Looking for a comprehensive guide to setting up custom authentication backends in Django, or pointers

Question

I'm trying to set up a custom backend that queries another database, for which I have created a model in the system. It uses its own rules (email instead of username, and a differently salted/hashed password) so I can't use built in authentication. I've set up a custom authentication backend like so:

class BlahBlahBackend:

    def check_password():
        # check password code here
        return true

    def authenticate(self, email=None, password=None):
        import myapp.models.loginmodel
        try:
            person =  myapp.models.loginmodel.People.objects.get(email=email)
            if check_password(password, person.password):
                try:
                    user = User.objects.get(email=email)
                except User.DoesNotExist:
                    username=person.first_name + person.last_name
                    name_count = User.objects.filter(username__startswith = username).count()
                    if name_count:
                        username = '%s%s'%(username, name_count + 1)
                        user = User.objects.create_user(username,email)
                    else:
                        user = User.objects.create_user(username,email)
        except People.DoesNotExist:
            return None

    def get_user(self, user_id):
        try:
            return User.objects.get(pk=user_id)
        except User.DoesNotExist:
            return None

I've added BlahBlahBackend as an authentication backend:

AUTHENTICATION_BACKENDS = ('django.contrib.auth.backends.ModelBackend', 'socialauth.auth_backends.OpenIdBackend', 'socialauth.auth_backends.TwitterBackend', 'socialauth.auth_backends.FacebookBackend', 'socialauth.auth_backends.BlahBlahBackend', )

As you can see, I'm also using some pre-existing auth backends that are also in socialauth.

I have a submission form that points to the following view:

def blahblah_login_complete(request):
    email = request.POST.get('email')
    password = request.POST.get('password')
    user = authenticate(email,password)
    # if user is authenticated then login user
    if user:
        login(request, user)
    else:
        return HttpResponseRedirect(reverse('socialauth_login_page'))

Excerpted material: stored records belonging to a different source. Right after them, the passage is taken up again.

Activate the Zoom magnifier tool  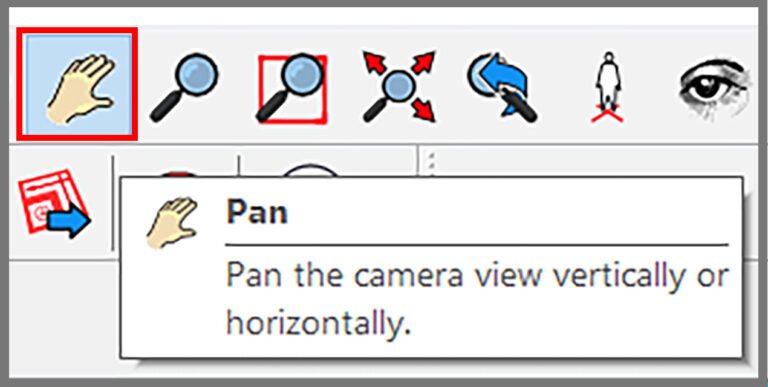click(x=184, y=86)
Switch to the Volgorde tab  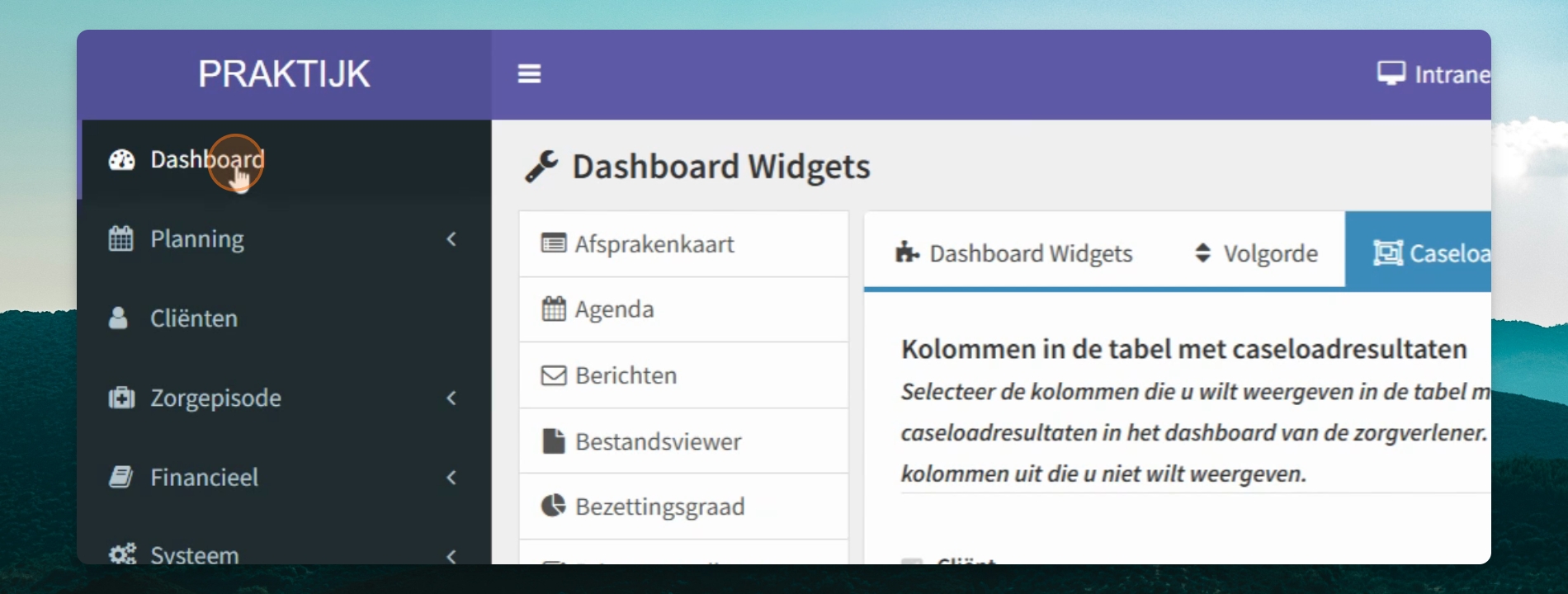tap(1255, 253)
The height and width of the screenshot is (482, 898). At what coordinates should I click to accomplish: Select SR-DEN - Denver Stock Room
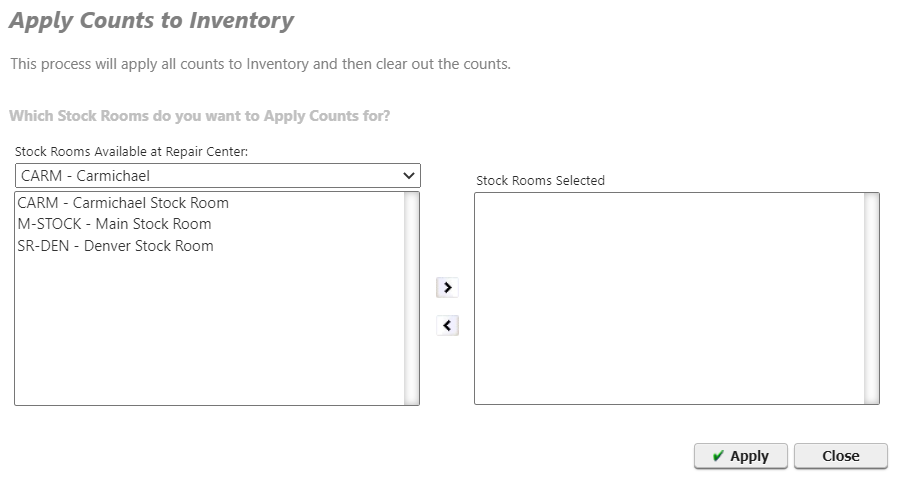click(116, 246)
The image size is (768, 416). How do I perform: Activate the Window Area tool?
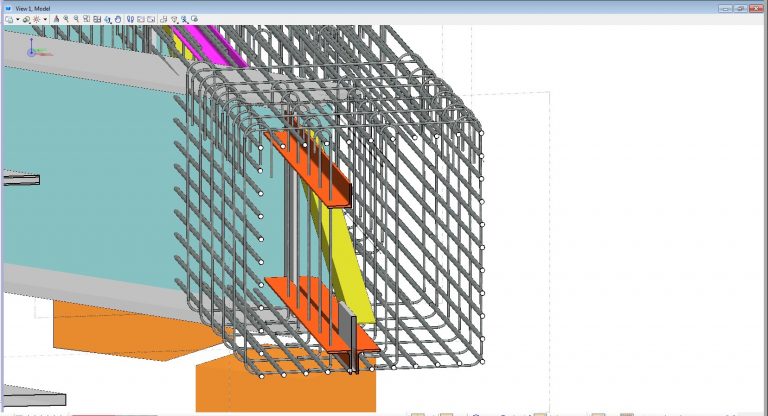click(x=86, y=19)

However, when I try to login in this way, it seems like one or more of the other backends are acting as if I'm trying to log in using their method.

I read that backends are cached and so ran

Session.objects.all().delete()

to clear out the backends cache.

My main questions are:

1. Does the order in which items are listed in AUTHENTICATION_BACKENDS
2. How does the system decide/know which Backend to use? This was never made clear by any of the documentation, and I find it a bit confusing.
3. Is there any way to force the use of a specific authorization based on the request. In other words, if someone submits a form, is there a way to force them to use the form-login-based authentication as opposed to the login via openid or Twitter?

Update:

It works! This is very cool, thanks. I guess it just seemed like the django doc was saying "You don't have to do anything else, it just sort of works like magic" and it turns out this is absolutely the case. So long as the backend is there and the credentials are set up correctly, the authentication will work. As it turns out the real problem was a misconfiguration in the urls.py file that wasn't sending the post from the login form to the correct handler, which is why it kept trying to use another authentication method.

Answer 1

1. It's clearly described here - django tries each backend in order defined, if first fails to authenticate it goes to second etc.

2. I believe you can load backend class dynamically and authenticate directly through it. Look at django authenticate() function sources on how to do that.

Answer 2

You're supposed to use keyword arguments to django.contrib.auth.authenticate() The names should match the names of the arguments in your backend's authenticate method. The default backend handles the names 'username' & 'password'.

Your backend can use a different name for the keyword arguments e.g.: blahblah_email and blahblah_password, and then call authenticate(blahblah_email=..., blahblah_password=...).

Answer 3

I guess django-cas will be a good reference for you :)

And yes, the order of AUTHENTICATION_BACKENDS matters.

Django loops over the backends list and stop at the first backend that has a authenticate method accepting the credential parameters you passed to it.